Preference Optimization Algorithms. While the reduction to supervised learning makes DPO and alternatives easier to use, other approaches have sought to simplify the RL step, including using variants of REINFORCE [Ahmadian et al., 2024, Gemma-Team et al., 2024] as well as more fine-grained feedback [Wu et al., 2024] through preferences over individual steps in the reasoning process [Uesato et al., 2022, Lightman et al., 2023] or reward redistribution [Chan et al., 2024]. Others use iterative offline training interleaved with sampling from the policy model and obtaining a preference ranking from themselves [Xu et al., 2023], another judge LLM [Guo et al., 2024], or an oracle [Swamy et al., 2024].
Summary. In this paper, we proposed and used LLM-driven objective discovery to generate novel offline preference optimization algorithms. Specifically, we were able to discover high-performing preference optimization losses that achieve strog performance across held-out evaluation tasks, with the highest performing providing new insights into what an optimal objective may need to possess, such as being a blend of logistic and exponential losses, and possibly be non-convex.
Limitations & Future work. There are multiple limitations of our current approach. First, we have only scratched the surface of how to generate LLM objective proposals most effectively. Initial exploratory experiments using techniques such as temperature sampling or worst-to-best performance sorting in the context did not yield significant improvements. But one could imagine leveraging more information about the training runs and automatically tuning instruction prompt templates. E.g. by providing entire learning curve plots to a Visual Language Model (see Figure 12) or by meta-optimizing [Lu et al., 2023] the LLM prompt. Second, the highest-performing loss re-purposed β in the traditional sense, making it affect the functional behavior as well as the KL penalty of the model with respect to the base model. This motivates future work to study different forms, with perhaps multiple floating point parameters in the form, that each could be tuned separately. Although we provided an initial analysis sweep over this one single parameter and observed some instances of the functional behavior leading to instability of training the model, a further multi-parameter analysis, reformulating the objective, would be beneficial for future work. Finally, our work uses closed-source models (GPT-4) to generate code, which limits reproducibility and is costly to run. Future work could use the produced models themselves to generate code, resulting in code-level self-improvement.
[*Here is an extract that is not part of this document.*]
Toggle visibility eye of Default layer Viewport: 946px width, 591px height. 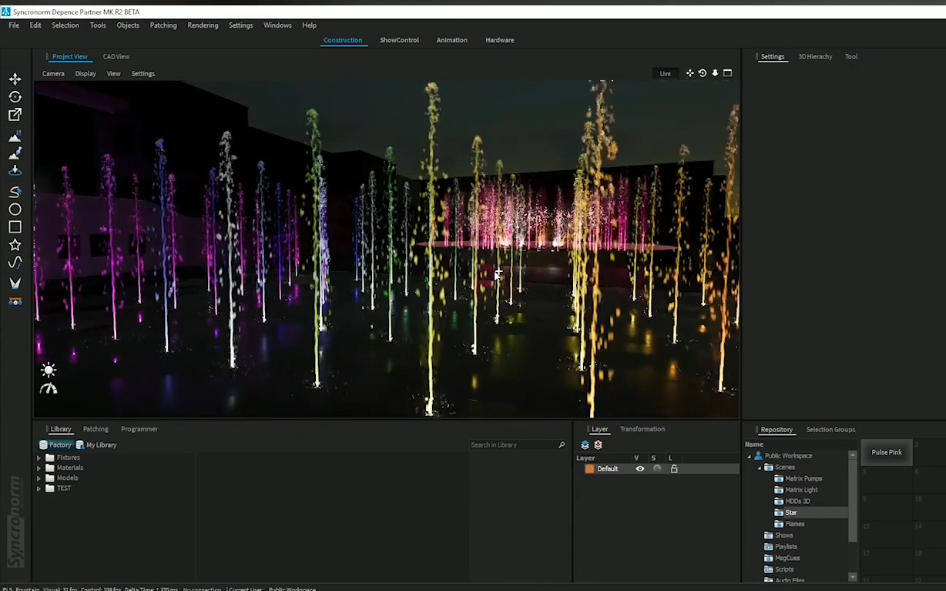[x=640, y=469]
Broader Impact and Ethical Considerations. This paper presents an LLM-driven discovery in-context learning pipeline that is used to generate better-performing novel offline preference optimization algorithms. However, misuse of the pipeline as a tool or training an LLM to produce undesirable, unethical, or harmful outputs could be possible by a user. Furthermore, due to the use of LLMs and training of LLMs, the outputs are susceptible to hallucinations, motivating all outputs of the LLMs to always have a content filter applied to the outputs. Finally, this work takes a small step towards code-level self-improvement in language models, which could potentially result in unintended behaviors.